A CASA
Y navegó de vuelta saltándose un año
entrando y saliendo por las semanas
atravesando el día
hasta llegar a la noche misma de su propia habitación
donde su cena le estaba esperando
y todavía estaba caliente.
Maurice Sendak, Donde viven los monstruos
Cuando Mo se dio cuenta por la mañana de que el libro había desaparecido, Meggie pensó que se lo había llevado Basta, y la posibilidad de que se hubiese deslizado hasta ellos mientras dormían la sobrecogió. Pero su padre albergaba otra sospecha.

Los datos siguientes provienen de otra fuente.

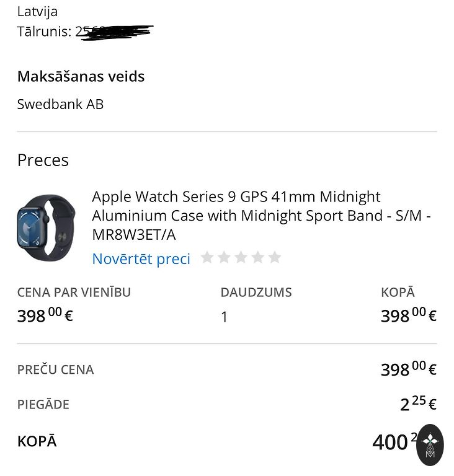
Task: Click the "PIEGĀDE" delivery label
Action: [x=43, y=405]
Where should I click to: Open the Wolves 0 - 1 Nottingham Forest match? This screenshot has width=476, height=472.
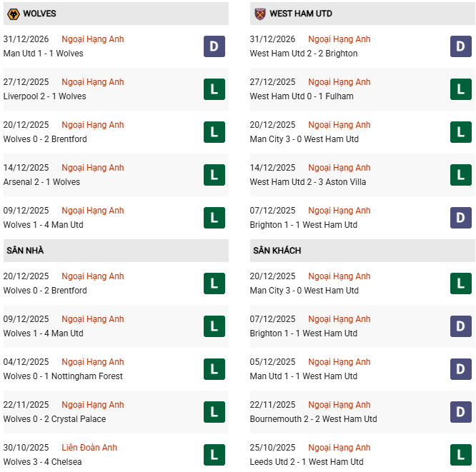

—¡Farid también se ha ido, Meggie! —le dijo—. ¿Crees que se habría marchado con Basta?
No, por supuesto que no. Farid sólo podía haberse ido con una persona. Meggie se imaginaba sin dificultad a Dedo Polvoriento surgiendo de la oscuridad, igual que la noche en que todo había comenzado.
—Pero, ¿y Fenoglio? —preguntó ella.
Su padre suspiró.
—No sé si habría intentado traerlo de nuevo, Meggie —le comunicó—. Ya han salido demasiadas desgracias de ese libro, y yo no soy un escritor capaz de redactar las palabras que desea leer, sino una especie de médico de libros. Puedo proveerlos de nuevas pastas, rejuvenecerlos un poco, quitarles la carcoma e impedir que pierdan sus páginas con los años igual que un hombre el cabello. Pero seguir urdiendo historias, llenar nuevas páginas vacías con las palabras correctas, eso no sé hacerlo. Es un oficio muy diferente. Un famoso escritor dijo una vez: Podemos considerar a un escritor tres cosas: un narrador de historias, un maestro o un mago… pero prevalece el mago, el brujo. Siempre he pensado que tenía razón.

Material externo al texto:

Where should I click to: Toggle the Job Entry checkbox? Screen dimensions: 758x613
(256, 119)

Meggie no supo qué contestar. Sólo sabía que echaba de menos a Fenoglio.
—¿Y Campanilla? —preguntó—. ¿Qué será de ella? ¿También tendrá que quedarse aquí?
Cuando se despertó, el hada yacía a su lado sobre la hierba. Ahora andaba revoloteando por allí en compañía de las demás hadas. Si no se prestaba mucha atención parecían un enjambre de polillas. Ni con su mejor voluntad acertaba Meggie a imaginar cómo había logrado escapar de Basta. ¿No había querido meterla en una jarra?

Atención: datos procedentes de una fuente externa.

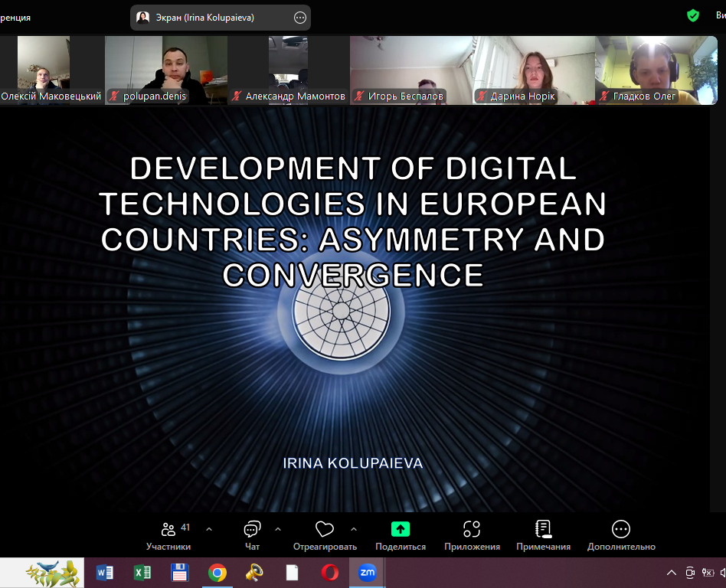The width and height of the screenshot is (726, 588).
Task: Select Дарина Норік video thumbnail
Action: pyautogui.click(x=534, y=69)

—Bueno, por lo que recuerdo, llegó un momento en que Peter Pan olvidó su propia existencia —manifestó Mo—, ¿Me equivoco?
Sí, Meggie también lo recordaba.
—A pesar de todo —murmuró—, ¡pobre Fenoglio!
Pero en el mismo momento en que lo decía, su madre sacudió con energía la cabeza. Mo buscó papel en sus bolsillos. Tan sólo encontró la factura de una gasolinera y un rotulador. Teresa tomó ambas cosas en su mano con una sonrisa. Después, mientras Meggie se sentaba a su lado en la hierba, escribió: «No te apenes. No ha ido a parar a una historia mala».
—¿Sigue allí Capricornio? ¿Te encontraste alguna vez con él? —preguntó Meggie.
Cuántas veces se lo habían preguntado Mo y ella. Al fin y al cabo, Corazón de tinta aún hablaba de él. Pero quizá detrás de la historia impresa había algo más, un mundo que se transformaba de día en día, igual que lo hacía éste.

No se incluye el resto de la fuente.